Today, the solitary inventor,
tinkering in his shop, has been over shadowed by task forces of
scientists in laboratories and testing fields. In the same
fashion, the free university, historically the fountainhead of
free ideas and scientific discovery, has experienced a
revolution in the conduct of research. Partly because of the
huge costs involved, a government contract becomes virtually a
substitute for intellectual curiosity. For every old blackboard
there are now hundreds of new electronic computers.
The prospect of domination of
the nation's scholars by Federal employment, project
allocations, and the power of money is ever present and is
gravely to be regarded.
Yet, in holding scientific
research and discovery in respect, as we should, we must also be
alert to the equal and opposite danger that public policy could
itself become the captive of a scientific-technological elite.
It is the task of
statesmanship to mold, to balance, and to integrate these and
other forces, new and old, within the principles of our
democratic system-ever aiming toward the supreme goals of our
free society.
V
Another factor in maintaining
balance involves the element of time. As we peer into society's
future, we-you and I, and our government-must avoid the impulse
to live only for today, plundering, for our own ease and
convenience, the precious resources of tomorrow. We cannot
mortgage the material assets of our grandchildren without
risking the loss also of their political and spiritual heritage.

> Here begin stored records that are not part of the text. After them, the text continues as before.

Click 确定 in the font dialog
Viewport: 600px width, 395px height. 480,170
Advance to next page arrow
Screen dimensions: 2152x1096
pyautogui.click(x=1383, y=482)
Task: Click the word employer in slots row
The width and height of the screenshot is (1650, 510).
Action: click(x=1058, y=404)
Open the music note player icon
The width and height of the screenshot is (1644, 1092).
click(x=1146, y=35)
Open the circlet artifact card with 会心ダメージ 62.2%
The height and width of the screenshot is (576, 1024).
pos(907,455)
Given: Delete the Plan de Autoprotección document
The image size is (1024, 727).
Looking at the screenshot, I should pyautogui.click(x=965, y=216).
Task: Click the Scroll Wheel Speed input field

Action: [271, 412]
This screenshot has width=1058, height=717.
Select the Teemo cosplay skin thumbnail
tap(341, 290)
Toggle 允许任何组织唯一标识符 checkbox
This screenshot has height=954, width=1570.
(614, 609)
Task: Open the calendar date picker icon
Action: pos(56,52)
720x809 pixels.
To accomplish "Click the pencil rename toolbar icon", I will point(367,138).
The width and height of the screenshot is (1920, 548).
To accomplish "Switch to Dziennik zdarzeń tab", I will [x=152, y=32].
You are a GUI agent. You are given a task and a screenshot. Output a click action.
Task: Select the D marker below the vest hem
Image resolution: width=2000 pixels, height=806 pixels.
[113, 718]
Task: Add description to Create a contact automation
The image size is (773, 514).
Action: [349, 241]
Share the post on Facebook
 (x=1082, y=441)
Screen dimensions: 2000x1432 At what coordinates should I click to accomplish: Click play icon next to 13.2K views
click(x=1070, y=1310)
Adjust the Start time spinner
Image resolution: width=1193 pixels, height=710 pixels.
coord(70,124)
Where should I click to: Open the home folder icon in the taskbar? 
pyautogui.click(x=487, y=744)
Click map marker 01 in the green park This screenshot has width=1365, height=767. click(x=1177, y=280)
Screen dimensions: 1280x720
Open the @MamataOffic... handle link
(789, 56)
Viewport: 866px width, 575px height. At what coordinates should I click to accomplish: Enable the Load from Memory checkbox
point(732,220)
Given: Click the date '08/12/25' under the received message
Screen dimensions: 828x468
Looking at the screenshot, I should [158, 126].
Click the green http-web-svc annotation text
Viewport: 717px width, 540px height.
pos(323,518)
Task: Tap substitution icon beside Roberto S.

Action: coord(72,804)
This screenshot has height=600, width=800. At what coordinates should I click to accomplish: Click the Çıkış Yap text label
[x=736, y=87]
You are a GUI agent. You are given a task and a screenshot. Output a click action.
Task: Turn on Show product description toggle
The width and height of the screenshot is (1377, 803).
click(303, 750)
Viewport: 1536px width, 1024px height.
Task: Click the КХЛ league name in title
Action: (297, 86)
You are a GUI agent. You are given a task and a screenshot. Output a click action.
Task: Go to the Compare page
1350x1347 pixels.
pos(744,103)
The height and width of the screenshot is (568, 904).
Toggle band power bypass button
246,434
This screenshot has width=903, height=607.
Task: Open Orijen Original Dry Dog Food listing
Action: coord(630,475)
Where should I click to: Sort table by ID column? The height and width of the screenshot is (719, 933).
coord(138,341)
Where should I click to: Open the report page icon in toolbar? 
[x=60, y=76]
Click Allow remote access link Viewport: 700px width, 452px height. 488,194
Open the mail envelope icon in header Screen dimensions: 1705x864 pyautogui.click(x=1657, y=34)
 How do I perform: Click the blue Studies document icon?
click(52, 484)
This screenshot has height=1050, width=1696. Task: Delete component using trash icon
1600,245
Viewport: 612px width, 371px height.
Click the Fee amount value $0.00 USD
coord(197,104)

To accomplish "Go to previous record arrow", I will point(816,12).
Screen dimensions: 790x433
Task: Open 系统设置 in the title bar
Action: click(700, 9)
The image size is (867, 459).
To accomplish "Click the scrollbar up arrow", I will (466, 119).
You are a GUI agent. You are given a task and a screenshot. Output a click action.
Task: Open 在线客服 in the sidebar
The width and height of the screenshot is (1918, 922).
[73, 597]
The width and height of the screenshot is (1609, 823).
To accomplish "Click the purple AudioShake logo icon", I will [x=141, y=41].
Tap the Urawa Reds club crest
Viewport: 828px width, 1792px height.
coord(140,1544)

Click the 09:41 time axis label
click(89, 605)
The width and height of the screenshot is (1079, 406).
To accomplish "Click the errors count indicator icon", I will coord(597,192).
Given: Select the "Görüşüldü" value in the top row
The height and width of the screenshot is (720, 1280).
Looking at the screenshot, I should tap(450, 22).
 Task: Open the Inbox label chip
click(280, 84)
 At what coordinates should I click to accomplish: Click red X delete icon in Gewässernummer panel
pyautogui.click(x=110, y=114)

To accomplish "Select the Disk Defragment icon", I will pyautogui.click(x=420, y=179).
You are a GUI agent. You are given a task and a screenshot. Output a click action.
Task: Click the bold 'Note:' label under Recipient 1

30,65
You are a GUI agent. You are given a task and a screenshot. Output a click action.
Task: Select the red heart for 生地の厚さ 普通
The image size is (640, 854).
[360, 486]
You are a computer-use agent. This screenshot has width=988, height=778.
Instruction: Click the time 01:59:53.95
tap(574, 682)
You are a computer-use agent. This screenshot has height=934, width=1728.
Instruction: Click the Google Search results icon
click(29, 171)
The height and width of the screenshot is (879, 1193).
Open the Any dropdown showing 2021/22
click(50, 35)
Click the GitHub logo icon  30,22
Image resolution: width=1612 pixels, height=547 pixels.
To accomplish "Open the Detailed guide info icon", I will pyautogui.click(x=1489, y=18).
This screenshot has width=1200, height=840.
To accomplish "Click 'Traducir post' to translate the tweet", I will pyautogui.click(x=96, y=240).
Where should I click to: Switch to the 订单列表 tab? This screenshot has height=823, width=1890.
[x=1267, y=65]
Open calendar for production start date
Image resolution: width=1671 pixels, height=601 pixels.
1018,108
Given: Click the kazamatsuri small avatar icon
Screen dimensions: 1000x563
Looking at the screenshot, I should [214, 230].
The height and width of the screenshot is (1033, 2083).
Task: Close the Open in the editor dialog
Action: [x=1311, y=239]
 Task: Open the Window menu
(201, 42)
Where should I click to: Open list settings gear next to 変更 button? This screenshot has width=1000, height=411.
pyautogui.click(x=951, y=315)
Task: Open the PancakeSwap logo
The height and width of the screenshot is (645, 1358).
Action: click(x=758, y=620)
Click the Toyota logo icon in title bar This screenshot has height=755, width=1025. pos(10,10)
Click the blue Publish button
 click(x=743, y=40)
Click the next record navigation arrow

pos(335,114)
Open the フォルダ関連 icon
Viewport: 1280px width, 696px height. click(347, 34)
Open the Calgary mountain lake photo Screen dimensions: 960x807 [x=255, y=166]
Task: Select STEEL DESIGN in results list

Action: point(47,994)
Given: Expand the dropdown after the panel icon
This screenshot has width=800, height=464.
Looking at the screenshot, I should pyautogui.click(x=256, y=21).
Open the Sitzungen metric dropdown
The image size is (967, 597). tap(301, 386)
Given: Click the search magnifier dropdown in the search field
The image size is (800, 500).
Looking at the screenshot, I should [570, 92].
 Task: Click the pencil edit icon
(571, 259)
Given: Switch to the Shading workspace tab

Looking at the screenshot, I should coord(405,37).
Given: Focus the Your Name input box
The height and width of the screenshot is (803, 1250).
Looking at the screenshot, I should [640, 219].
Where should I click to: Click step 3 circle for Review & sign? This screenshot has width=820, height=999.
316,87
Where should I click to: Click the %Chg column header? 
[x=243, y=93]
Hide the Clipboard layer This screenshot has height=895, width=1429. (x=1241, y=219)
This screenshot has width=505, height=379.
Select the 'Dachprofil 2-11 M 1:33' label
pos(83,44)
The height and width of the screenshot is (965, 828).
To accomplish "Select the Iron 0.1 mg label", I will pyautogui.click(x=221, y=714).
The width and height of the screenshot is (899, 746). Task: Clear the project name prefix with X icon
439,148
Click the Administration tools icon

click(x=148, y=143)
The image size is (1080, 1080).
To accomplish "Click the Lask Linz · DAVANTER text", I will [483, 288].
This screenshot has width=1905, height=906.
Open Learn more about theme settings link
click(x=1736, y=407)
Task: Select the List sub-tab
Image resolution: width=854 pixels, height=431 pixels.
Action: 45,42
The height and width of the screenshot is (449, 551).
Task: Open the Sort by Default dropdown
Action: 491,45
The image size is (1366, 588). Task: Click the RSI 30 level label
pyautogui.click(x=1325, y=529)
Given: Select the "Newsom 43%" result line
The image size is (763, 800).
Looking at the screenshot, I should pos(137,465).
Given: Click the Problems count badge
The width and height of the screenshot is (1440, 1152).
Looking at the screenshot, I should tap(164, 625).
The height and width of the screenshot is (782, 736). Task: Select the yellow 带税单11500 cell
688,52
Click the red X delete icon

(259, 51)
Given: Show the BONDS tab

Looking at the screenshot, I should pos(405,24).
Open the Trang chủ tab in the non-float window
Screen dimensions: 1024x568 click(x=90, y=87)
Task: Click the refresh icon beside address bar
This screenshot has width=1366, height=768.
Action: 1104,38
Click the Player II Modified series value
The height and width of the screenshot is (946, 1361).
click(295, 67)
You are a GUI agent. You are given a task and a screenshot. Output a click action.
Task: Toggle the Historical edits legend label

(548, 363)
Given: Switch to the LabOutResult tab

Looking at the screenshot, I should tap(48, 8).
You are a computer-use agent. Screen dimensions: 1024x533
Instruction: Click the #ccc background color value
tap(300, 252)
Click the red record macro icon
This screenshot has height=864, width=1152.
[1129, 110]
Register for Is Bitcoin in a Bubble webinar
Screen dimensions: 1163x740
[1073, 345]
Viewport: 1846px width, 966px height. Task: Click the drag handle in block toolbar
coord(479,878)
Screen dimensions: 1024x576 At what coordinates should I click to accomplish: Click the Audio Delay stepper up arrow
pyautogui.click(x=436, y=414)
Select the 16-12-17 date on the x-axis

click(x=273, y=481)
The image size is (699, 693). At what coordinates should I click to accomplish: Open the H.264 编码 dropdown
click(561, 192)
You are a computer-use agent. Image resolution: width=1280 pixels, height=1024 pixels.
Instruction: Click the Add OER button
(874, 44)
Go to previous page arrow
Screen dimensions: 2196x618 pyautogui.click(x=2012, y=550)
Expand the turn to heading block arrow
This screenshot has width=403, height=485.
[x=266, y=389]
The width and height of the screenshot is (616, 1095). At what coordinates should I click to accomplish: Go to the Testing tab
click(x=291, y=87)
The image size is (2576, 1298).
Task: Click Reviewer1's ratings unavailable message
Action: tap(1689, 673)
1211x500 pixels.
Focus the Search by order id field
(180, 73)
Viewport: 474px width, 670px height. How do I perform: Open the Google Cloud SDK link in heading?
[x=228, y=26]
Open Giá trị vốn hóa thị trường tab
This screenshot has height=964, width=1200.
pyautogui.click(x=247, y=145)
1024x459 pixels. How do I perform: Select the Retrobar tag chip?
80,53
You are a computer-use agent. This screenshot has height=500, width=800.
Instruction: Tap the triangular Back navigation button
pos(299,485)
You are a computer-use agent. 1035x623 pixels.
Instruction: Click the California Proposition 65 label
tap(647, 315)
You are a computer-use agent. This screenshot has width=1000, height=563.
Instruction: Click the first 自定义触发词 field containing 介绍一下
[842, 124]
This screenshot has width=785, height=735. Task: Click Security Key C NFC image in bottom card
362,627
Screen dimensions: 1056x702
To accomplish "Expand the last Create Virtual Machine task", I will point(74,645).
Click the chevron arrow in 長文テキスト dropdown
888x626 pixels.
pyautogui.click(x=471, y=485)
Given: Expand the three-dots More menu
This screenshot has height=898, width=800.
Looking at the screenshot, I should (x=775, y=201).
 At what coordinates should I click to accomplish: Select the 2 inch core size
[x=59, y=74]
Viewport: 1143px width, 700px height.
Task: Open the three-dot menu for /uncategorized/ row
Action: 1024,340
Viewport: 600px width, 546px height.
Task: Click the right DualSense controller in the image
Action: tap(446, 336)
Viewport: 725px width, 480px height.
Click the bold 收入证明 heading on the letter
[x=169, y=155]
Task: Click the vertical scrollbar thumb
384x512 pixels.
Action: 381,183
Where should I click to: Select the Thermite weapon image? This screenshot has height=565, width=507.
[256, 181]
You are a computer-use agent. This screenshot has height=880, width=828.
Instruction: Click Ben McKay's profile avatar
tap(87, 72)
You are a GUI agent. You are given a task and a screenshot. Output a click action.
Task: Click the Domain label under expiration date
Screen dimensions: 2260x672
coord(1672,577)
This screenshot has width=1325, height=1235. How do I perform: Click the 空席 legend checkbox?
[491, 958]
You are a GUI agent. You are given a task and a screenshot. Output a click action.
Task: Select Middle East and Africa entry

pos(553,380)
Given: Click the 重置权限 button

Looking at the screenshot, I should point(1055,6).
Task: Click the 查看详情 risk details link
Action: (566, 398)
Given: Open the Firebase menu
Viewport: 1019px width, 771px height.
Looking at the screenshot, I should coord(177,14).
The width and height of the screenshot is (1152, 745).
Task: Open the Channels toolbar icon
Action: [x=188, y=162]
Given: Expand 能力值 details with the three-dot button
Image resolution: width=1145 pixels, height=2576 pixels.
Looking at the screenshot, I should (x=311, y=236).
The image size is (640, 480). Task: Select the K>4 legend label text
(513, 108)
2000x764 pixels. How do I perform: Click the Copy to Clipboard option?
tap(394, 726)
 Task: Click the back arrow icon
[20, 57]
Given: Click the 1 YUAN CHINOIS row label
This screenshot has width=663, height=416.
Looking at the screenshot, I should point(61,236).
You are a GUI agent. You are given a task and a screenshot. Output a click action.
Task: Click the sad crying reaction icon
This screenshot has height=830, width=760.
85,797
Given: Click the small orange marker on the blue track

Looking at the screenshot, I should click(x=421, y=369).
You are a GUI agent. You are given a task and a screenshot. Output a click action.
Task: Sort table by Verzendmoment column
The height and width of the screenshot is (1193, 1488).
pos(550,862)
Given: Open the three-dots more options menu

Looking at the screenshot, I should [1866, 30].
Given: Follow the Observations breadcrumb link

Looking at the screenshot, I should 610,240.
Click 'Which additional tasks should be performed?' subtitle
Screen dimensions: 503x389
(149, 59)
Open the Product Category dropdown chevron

We want democracy to survive for all generations to come, not to
become the insolvent phantom of tomorrow.
VI
Down the long lane of the
history yet to be written America knows that this world of ours,
ever growing smaller, must avoid becoming a community of
dreadful fear and hate, and be, instead, a proud confederation
of mutual trust and respect.
Such a confederation must be
one of equals. The weakest must come to the conference table
with the same confidence as do we, protected as we are by our
moral, economic, and military strength. That table, though
scarred by many past frustrations, cannot be abandoned for the
certain agony of the battlefield.
Disarmament, with mutual honor
and confidence, is a continuing imperative. Together we must
learn how to compose difference, not with arms, but with
intellect and decent purpose. Because this need is so sharp and
apparent I confess that I lay down my official responsibilities
in this field with a definite sense of disappointment. As one
who has witnessed the horror and the lingering sadness of war-as
one who knows that another war could utterly destroy this
civilization which has been so slowly and painfully built over
thousands of years-I wish I could say tonight that a lasting
peace is in sight.
Happily, I can say that war
has been avoided. Steady progress toward our ultimate goal has
been made. But, so much remains to be done. As a private
citizen, I shall never cease to do what little I can to help the
world advance along that road.
VII
So-in this my last good night
to you as your President-I thank you for the many opportunities
you have given me for public service in war and peace. I trust
that in that service you find something's worthy; as for the
rest of it, I know you will find ways to improve performance in
the future.
You and I-my fellow
citizens-need to be strong in our faith that all nations, under
God, will reach the goal of peace with justice. May we be ever
unswerving in devotion to principle, confident but humble with
power, diligent in pursuit of the Nation's great goals.
To all the peoples of the
world, I once more give expression to America's prayerful and
continuing aspiration.
We pray that peoples of all
faiths, all races, all nations, may have their great human needs
satisfied; that those now denied opportunity shall come to enjoy
it to the full; that all who yearn for freedom may experience
its spiritual blessings; that those who have freedom will
understand, also, its heavy responsibilities; that all who are
insensitive to the needs of others will learn charity; that the
scourges of poverty, disease and ignorance will be made to
disappear from the earth, and that, in the goodness of time, all
peoples will come to live together in a peace guaranteed by the
binding force of mutual respect and love.